News of OPM’s proposal elicited plaudits from congressional Democrats, who thus far have failed to pass legislation barring Schedule F’s reinstatement, and federal employee unions, whose petition to OPM prompted the regulations.
“This isn’t just about protecting our union members,” said Doreen Greenwald, national president of the National Treasury Employees Union. “This is about making sure the American people are served by federal employees who were hired through an open, competitive process using criteria based on skills and expertise, not political affiliation. Our country depends on federal employees—like EPA scientists, FDA inspectors and IRS accountants—who take an oath to uphold the Constitution and are committed to the agency mission, not a politician.”
“Every American benefits from having federal workers who are hired on the basis of their qualifications, not politics,” said Sen. Tim Kaine, D-Va. “I’m glad to see the administration is taking action to safeguard our merit-based hiring system.”
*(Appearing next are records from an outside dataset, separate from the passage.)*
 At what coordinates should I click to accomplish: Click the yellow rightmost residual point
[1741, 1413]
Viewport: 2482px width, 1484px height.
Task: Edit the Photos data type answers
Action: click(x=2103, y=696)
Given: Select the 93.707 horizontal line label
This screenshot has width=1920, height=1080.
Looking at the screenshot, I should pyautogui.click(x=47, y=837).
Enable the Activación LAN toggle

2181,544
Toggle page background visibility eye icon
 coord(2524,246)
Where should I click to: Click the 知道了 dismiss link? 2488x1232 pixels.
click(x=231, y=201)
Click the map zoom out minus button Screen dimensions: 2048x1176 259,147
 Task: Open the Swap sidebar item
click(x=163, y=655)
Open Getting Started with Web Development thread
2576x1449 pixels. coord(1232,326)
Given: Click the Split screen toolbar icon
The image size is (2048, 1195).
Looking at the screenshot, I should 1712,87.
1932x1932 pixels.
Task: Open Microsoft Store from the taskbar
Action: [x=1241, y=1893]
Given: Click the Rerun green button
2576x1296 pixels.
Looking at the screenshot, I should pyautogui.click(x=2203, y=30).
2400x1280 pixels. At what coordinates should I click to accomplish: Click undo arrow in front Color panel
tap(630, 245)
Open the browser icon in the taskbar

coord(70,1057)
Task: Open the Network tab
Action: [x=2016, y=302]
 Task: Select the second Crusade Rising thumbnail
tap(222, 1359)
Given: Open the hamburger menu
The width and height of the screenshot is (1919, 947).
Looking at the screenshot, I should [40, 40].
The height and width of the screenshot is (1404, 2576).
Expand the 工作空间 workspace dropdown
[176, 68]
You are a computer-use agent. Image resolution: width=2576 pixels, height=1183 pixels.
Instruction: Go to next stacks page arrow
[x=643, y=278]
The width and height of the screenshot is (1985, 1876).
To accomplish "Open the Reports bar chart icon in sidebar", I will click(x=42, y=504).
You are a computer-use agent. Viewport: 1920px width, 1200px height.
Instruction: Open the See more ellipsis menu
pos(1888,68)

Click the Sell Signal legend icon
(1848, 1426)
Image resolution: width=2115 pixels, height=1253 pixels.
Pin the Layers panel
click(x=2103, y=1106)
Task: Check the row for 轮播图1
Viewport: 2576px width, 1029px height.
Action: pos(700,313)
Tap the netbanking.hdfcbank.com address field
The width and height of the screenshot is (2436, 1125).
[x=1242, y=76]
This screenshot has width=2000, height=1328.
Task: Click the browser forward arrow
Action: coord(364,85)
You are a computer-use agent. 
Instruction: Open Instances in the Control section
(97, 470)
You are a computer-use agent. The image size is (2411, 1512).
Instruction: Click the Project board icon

“We applaud President Biden’s administration for taking concrete steps to protect the integrity of the civil service against those who seek to politicize routine government work and undermine our democracy," said American Federation of Government Employees National President Everett Kelley. “Whether these attacks take the form of Schedule F or other efforts to pack the executive branch with political flunkies, outlawing unions in the federal sector, illegally firing huge swaths of federal employees or eliminating agencies, the purpose is the same: to discredit government, diminish faith in our democracy, terrorize the federal workforce and inject politics into the routine day-to-day operations of government agencies.”
But Don Kettl, professor emeritus at the University of Maryland and former dean of its School of Public Policy, said the regulations are unlikely to meaningfully constrain a Republican president from reviving Schedule F.
“At this point, they have 16 months to be able to prepare to have a draft of a new executive order or a new set of regulations that can be put in place pretty quickly,” he said. “They don’t need to do this on Jan. 20—if it takes two months, it’s still a victory because they’re in it for the long game, for sure. One big question is how much of a speed bump it would create for a Republican administration, and I think it’s probably a speed bump, but not more than what you’d find in a parking lot.”
What the regulations do succeed in doing is accelerate the long-simmering “existential” fight over the future of civil service. Kettl said the measure could serve to set up lawsuits against Schedule F under the Administrative Procedures Act—or to provoke a legal challenge from conservatives that could erupt amid the 2024 presidential race.
“The proposal directly challenges what it is Schedule F was seeking to do, given the fact that so many conservative organizations are rallying around the effort to reimpose it,” he said. “It brings to a head in a sharp and powerful way a debate that was certain to happen anyway, but it speeds it up and puts it right in the middle of the presidential campaign. That’s a very big deal.”
OPM is soliciting comments on the proposed rule between now and Nov. 17.